Robin Skelton (essay date fall 1976)
SOURCE: Skelton, Robin. “Aidan Higgins and the Total Book.” Mosaic 10, no. 1 (fall 1976): 27-37.
[In the following essay, Skelton asserts that Higgins is working toward “the Total Book” in his fiction, in that he is “exploring the possibilities of linguistic innovation.”]
Aidan Higgins was born in 1927 in County Kildare and educated at Clongowes Wood College, after which he became a member of a marionette troupe and, with his wife, toured Europe and Africa. Since then he has lived for different periods in Dublin, London, Berlin and Spain. His book of short stories Felo de Se (called Killachter Meadow in the U.S.A.) was published in 1960, and his two novels, Langrishe Go Down and Balcony of Europe, in 1966 and 1972 respectively.1
This bald summary of Higgins' varied experience may serve to explain, in part, why his two novels deal so successfully with the mingling of cultures in present day Europe, and why he is able to set his stories against a background, not merely of Irish, but of European history. It does not, of course, account for the manner of the stories, their subtlety of allusion, their rhythmic power, and their elaborate structure. These may perhaps usefully be viewed from the standpoint of Roland Barthes who has suggested in many of his essays that at the present time literature is once again exploring the possibilities of linguistic innovation. Mallarmé, Proust, and Joyce are obvious instances of this. Others are, equally obviously, Gertrude Stein, Samuel Beckett, and William Burroughs as well as a host of so-called avantgarde writers in North America and Europe. Barthes sees Proust and Joyce as radical explorers of language seeking for “the Total Book,” and suggests that a number of writers of our times are seeking to make their works also a “critique of language.” One reviewer of Felo de Se detected “muted echoes of James Joyce.” He was, I think, both right and wrong—wrong in that the whole thrust of these early stories is towards a most un-Joycean end—and right in that Higgins, like Joyce, was providing himself with the first of a series of books which relate intimately to one another, each of which reveals a deepening of intention and a development of stylistic methods. Joyce's progress was like Higgins' only inasmuch as both reveal a movement towards an overview which offers us human life as a unity combining present with past, conscious with unconscious, and man with myth. Joyce brought his work to a conclusion (or so we must believe) with Finnegans Wake. Higgins is still moving towards that final vision.
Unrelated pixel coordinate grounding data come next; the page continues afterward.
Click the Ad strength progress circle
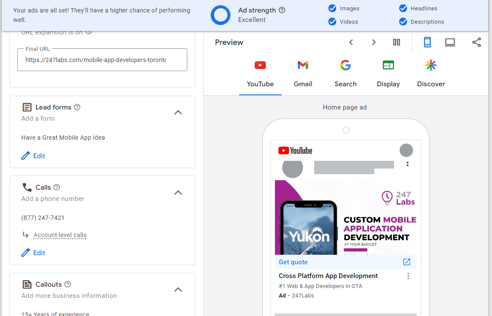 221,15
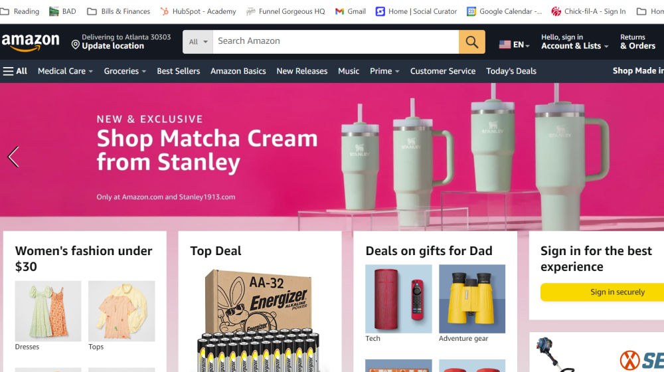Expand Account & Lists menu
The height and width of the screenshot is (372, 664).
pyautogui.click(x=574, y=42)
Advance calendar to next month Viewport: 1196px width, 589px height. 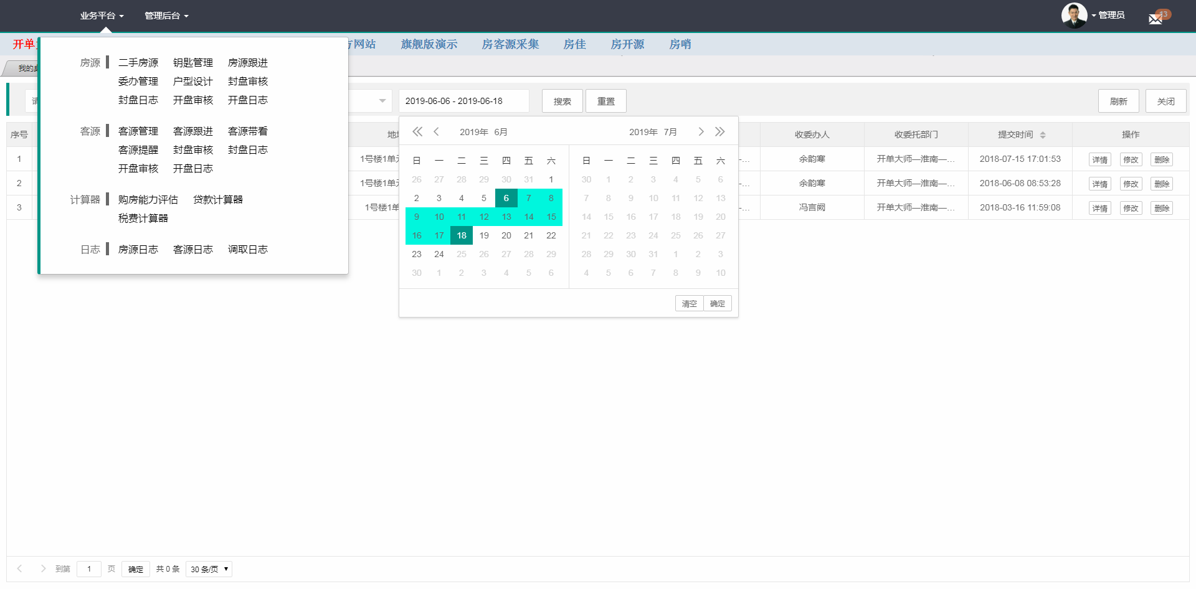pos(701,132)
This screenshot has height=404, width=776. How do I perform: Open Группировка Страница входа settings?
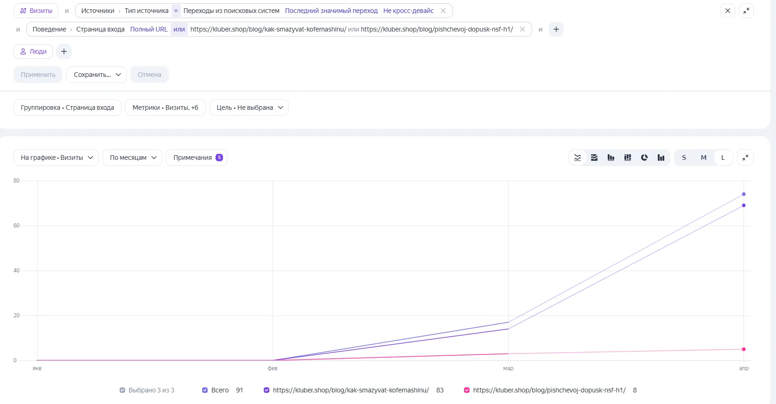67,107
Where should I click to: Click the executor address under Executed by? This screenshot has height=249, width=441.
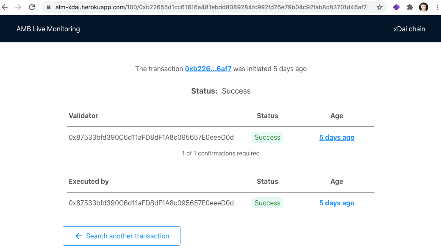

That Higgins is one of those who are searching for “the Total Book” can hardly be doubted by anyone who has read his three works of fiction. The shape that “Total Book” will take is something we cannot as yet guess at with any safety, but the “rejected epigraphs” to the third work, Balcony of Europe, do give us a hint. There we read a passage from Edmund Husserl, who, we must remember, was once the teacher of Otto Beck, the central priapan figure of Langrishe Go Down. The passage from Husserl runs:
This world now present to me, and every waking “now” obviously so, has its temporal horizon, infinite in both directions, its known and unknown, its intimately alive and its unalive past and future. Moving freely within the movement of experience which brings what is present into my intuitional grasp, I can follow up these connections of the reality which immediately surrounds me, I can shift my standpoint in space and time, look this way and that, turn temporarily forward and backwards; I can provide for myself constantly new and more or less clear and meaningful perceptions and representations, and images more or less clear in which I make intuitable to myself whatever can possibly exist really or supposedly in the steadfast order of space and time.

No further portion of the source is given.